GV Samaritans take on grisly task

"It was my worst fear," Shura Wallin said about finding a dead illegal migrant while patrolling the desert with a Samaritan group. On Wednesday, the volunteers held a memorial service for the 64-year-old man.

"It was my worst fear," Shura Wallin said about finding a dead illegal migrant while patrolling the desert with a Samaritan group. On Wednesday, the volunteers held a memorial service for the 64-year-old man.

Bethia Daughenbaugh’s stomach lurched when she spotted the jeans behind a clump of low-lying mesquite bushes. Her mind searched for an explanation. Maybe the person was asleep. Maybe it was just discarded clothing. But in her gut, she knew whoever lay there was dead.

“It was my worst fear come true,” the 65-year-old Green Valley resident said.

A couple more steps and she could see it was a man.
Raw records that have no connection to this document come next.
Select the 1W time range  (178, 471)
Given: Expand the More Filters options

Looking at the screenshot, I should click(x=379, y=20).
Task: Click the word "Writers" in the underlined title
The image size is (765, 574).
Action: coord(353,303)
He lay under a mesquite by a barbed-wire fence with his head tilted back and arms neatly by his side.

Daughenbaugh and three others made the discovery south of Arivaca Road on Aug. 22 while on patrol with the Green Valley Samaritans, a group of mostly retiree volunteers who search the desert for illegal migrants in distress.
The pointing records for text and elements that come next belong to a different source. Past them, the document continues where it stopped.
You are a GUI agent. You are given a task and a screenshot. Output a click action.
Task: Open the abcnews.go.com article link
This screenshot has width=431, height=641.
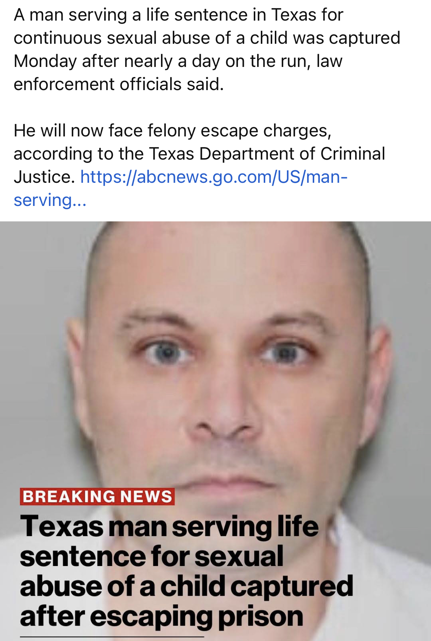click(214, 177)
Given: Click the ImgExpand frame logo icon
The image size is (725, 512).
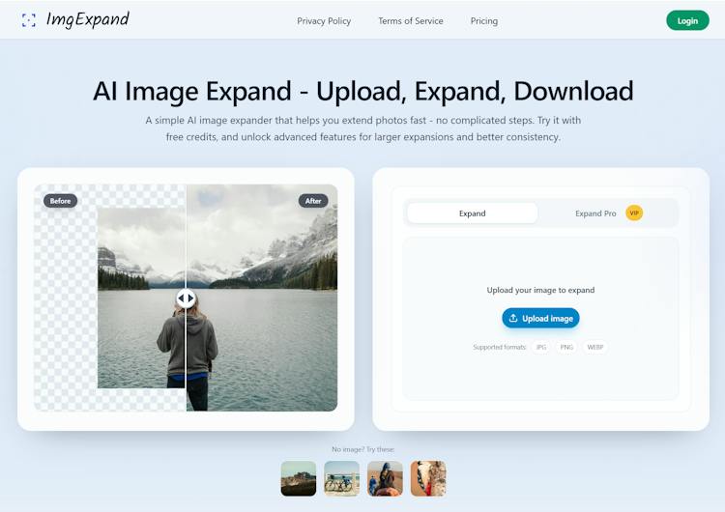Looking at the screenshot, I should pyautogui.click(x=29, y=20).
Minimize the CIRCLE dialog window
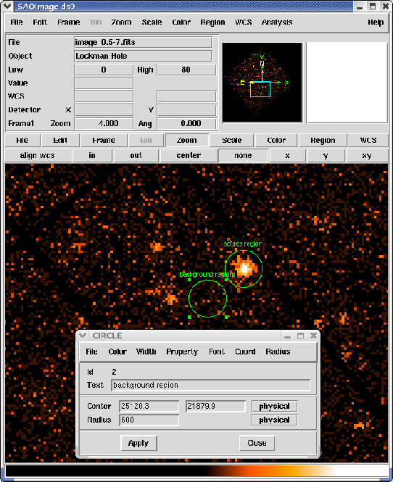This screenshot has width=393, height=482. pos(288,336)
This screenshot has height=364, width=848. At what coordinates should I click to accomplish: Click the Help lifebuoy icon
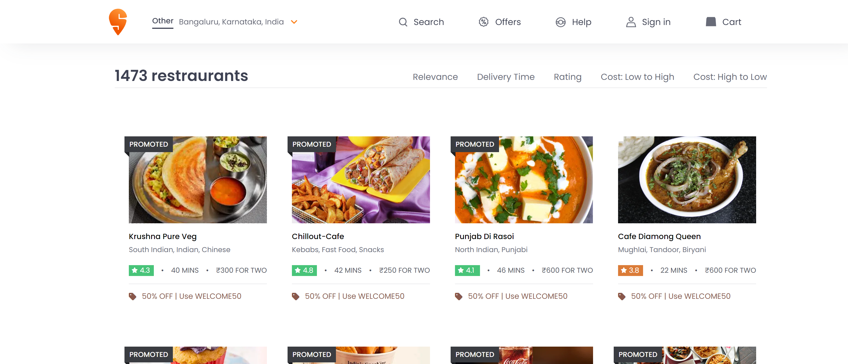pos(560,22)
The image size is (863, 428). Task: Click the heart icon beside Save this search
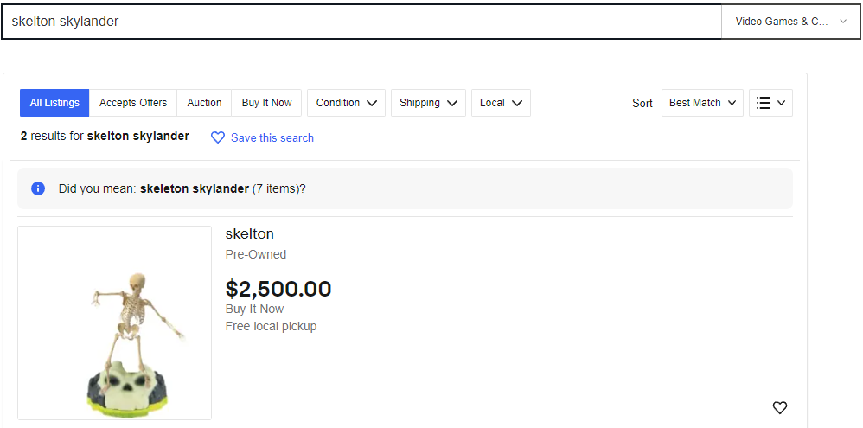click(x=218, y=137)
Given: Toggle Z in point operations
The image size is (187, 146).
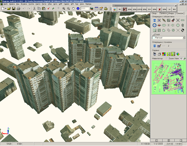Looking at the screenshot, I should point(169,46).
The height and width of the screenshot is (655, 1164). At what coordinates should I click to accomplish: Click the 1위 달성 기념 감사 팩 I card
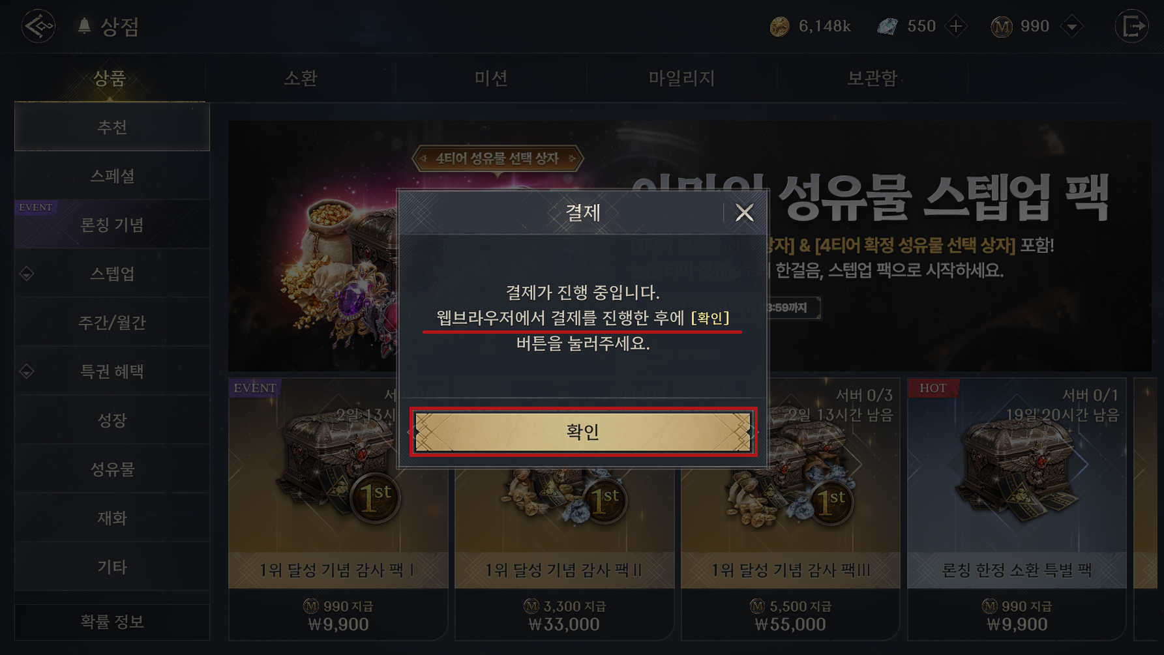tap(338, 510)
The Pima County Medical Examiner’s Office identified the man as Alfonso Salas Villagran from Chicoloapan in the state of Mexico. He died from a combination of heart disease and heat exposure, said Pima County Medical Examiner Dr. Bruce Parks. He carried a Mexican voter identification card, an address book and a compass. He was 64.

“My God. That’s nearly the same age as us,” Daughenbaugh said.

Daughenbaugh joined the Samaritans a year and a half ago, soon after moving to Green Valley from Seattle, where she was a social worker for 40 years. She first learned about the large numbers of migrants crossing the border illegally while working a part-time job selling beverages on a Green Valley golf course.

“They’d come up to me on the golf course, asking for directions or wanting to buy some water,” Daughenbaugh said.

Green Valley’s Samaritan group has grown steadily since it was founded two years ago and has 75 regular volunteers who patrol seven days a week.

“These people are dying in our backyard,” said founding member Shura Wallin, 65, who patrols the deserts around Arivaca two mornings a week and was with Daughenbaugh when she found Salas. “We knew we had to do something.”

A week after the discovery, Wallin and Daughenbaugh led around 50 people to the spot where they had found Salas, to hold a memorial service.

Wallin and the Rev. John Fife, a retired minister of Southside Presbyterian Church, dug a hole for a cross inscribed with Salas’ name. Others stacked stones, flowers and incense at the base of the cross. Fife, together with the Rev. Delle McCormick of BorderLinks, a religious-based group that leads educational trips along the border, and the Rev. Bob Carney from St. Francis de Sales Parish, led prayers and songs.

Since October, 146 illegal immigrants are known to have died crossing the Tucson sector, according to the U.S. Border Patrol.

Salas’ son, Oscar Salas, 47, who drives a taxi near Los Angeles, said his father was headed to Atlanta, where he’d worked in construction for several years. His father had left Atlanta 18 months ago because he decided he was too old to work anymore and wanted to go home. But economic circumstances were so bad in Mexico, and wages so low, that he decided to return to support his wife and younger children, Oscar Salas said.

“I don’t have words enough to thank the people who found my father,” he said in a telephone interview. “Please tell them how much this means to our family. My father was a good man.”